Morrison-Knudsen Chairman Dies At 57
BOISE, Idaho (AP) _ William H. McMurren, chairman and chief executive officer of Morrison- Knudsen Co., a worldwide engineering, construction and shipbuilding firm, died early Monday after an extended battle against cancer. He was 57.
McMurren headed the Boise-based firm from 1972 until last year when William Deasy was named president and chief operating officer.
Company spokesmen said McMurren died at his Boise home.
McMurren, a native of Ontario, Ore., was a graduate of Texas A&M. He joined Morrison-Knudsen in 1955 as office manager for a California dam project. He was named a vice president in 1968, executive vice president the next year and served as president and chief executive officer from 1972-84.
He was on the M-K board of directors and the board of Westinghouse Electric Corp. and served as director and former president of The Beavers, an association of engineering and construction executives.

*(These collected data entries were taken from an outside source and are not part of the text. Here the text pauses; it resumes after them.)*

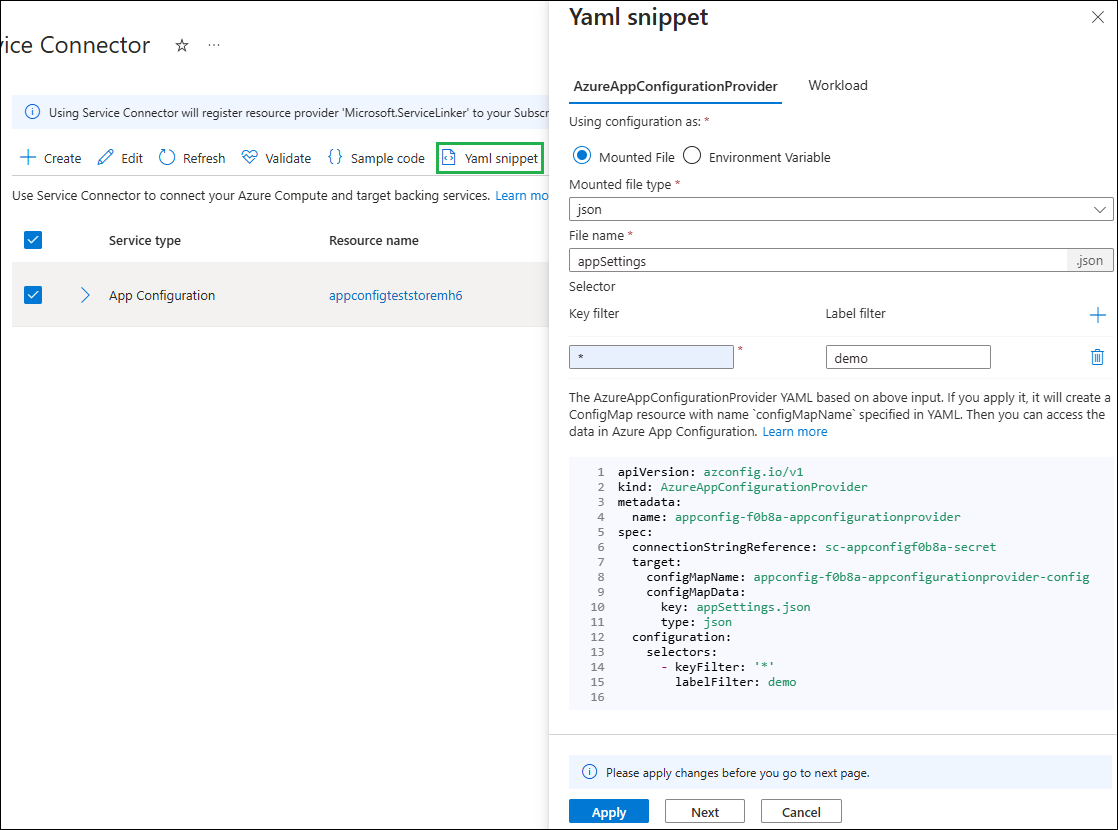Apply the YAML snippet changes

pyautogui.click(x=608, y=811)
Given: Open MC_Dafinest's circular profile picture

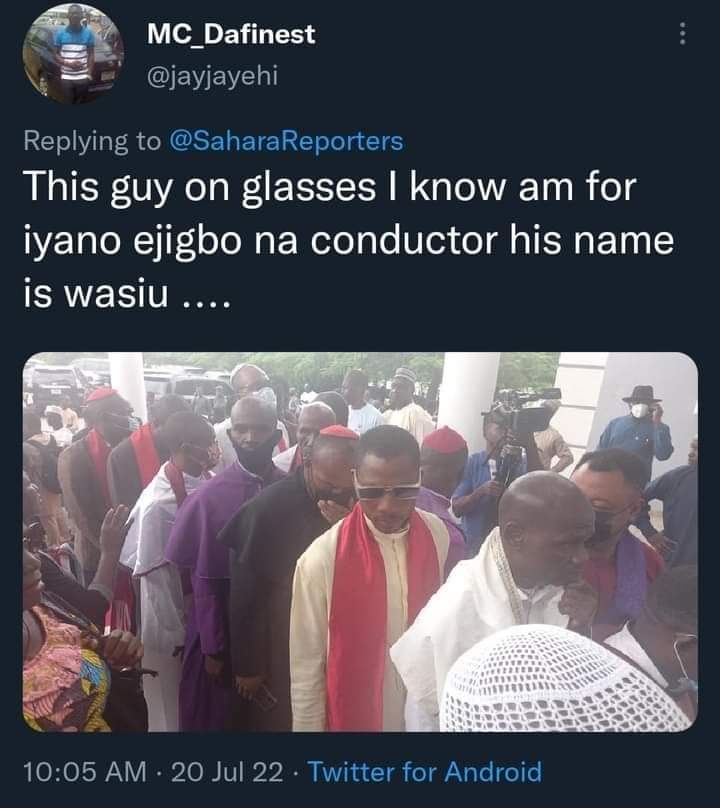Looking at the screenshot, I should [73, 53].
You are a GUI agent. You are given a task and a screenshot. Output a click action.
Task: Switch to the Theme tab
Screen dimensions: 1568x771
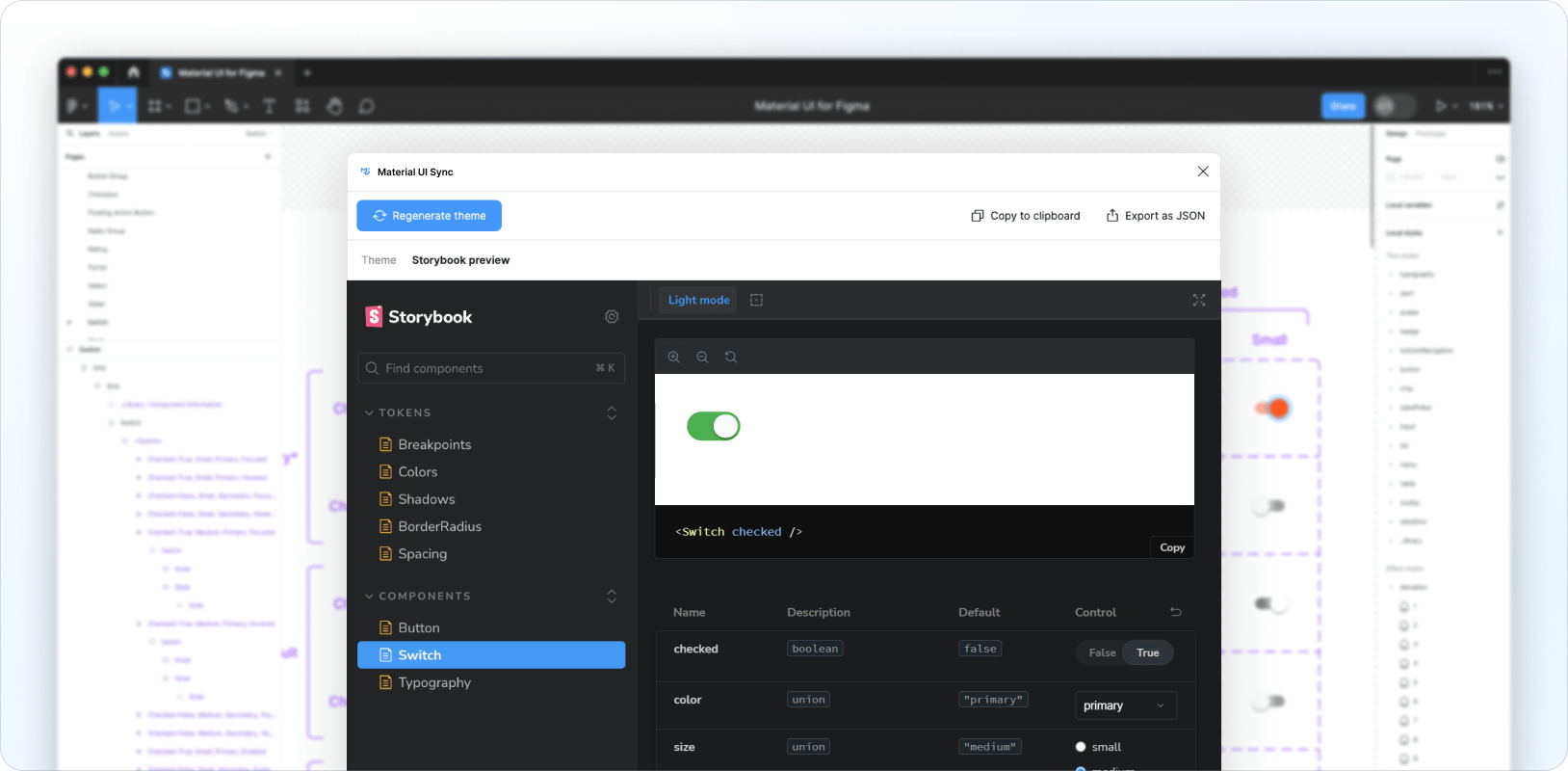pos(379,260)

McMurren is survived by his parents, S.F. and Louise McMurren, Brogan, Ore.; his wife, Carlyn, Boise; a daughter, Catherine McMurren Palmer, Auckland, New Zealand and a son, John H. McMurren, Boise.
A statement released by M-K said McMurren guided the company through a period of great expansion and significant broadening of the company’s traditional engineering and construction activities.
The company finished major expansion of its Boise headquarters during that period and acquired full ownership of National Steel and Shipbuilding Co., the largest shipbuilder on the West Coast.
McMurren, born Oct. 20, 1927, served in the infantry in World War II, graduated in 1950 with a civil engineering degree and was recalled to the U.S. Army during the Korean War. He taught engineering at an officer training school in Virginia.
He was the son of a California-based construction native and worked as a youth in almost every sort of a field job, from laborer to equipment operator.
In 1960, he was manager of construction of one of the nation’s largest Atlas missile bases on Oklahoma, and two years later managed a large Minuteman missile base project in Missouri.
In 1965 he became manager of the Missile and Space Division, served as Eastern District office manager in New York City and moved to Boise in 1968 when elected a vice president.
The Moles and The Beavers, the nation’s two major associations of construction executives, honored McMurren recently and he was named an honorary member of the Society of American Military Engineers.
Two years ago, the Republic of Zaire conferred upon him the Order of the Leopard, that nation’s highest award, for Morrison-Knudsen’s performance on Zaire’s 1,200-mile Inga-Shaba power transmission line.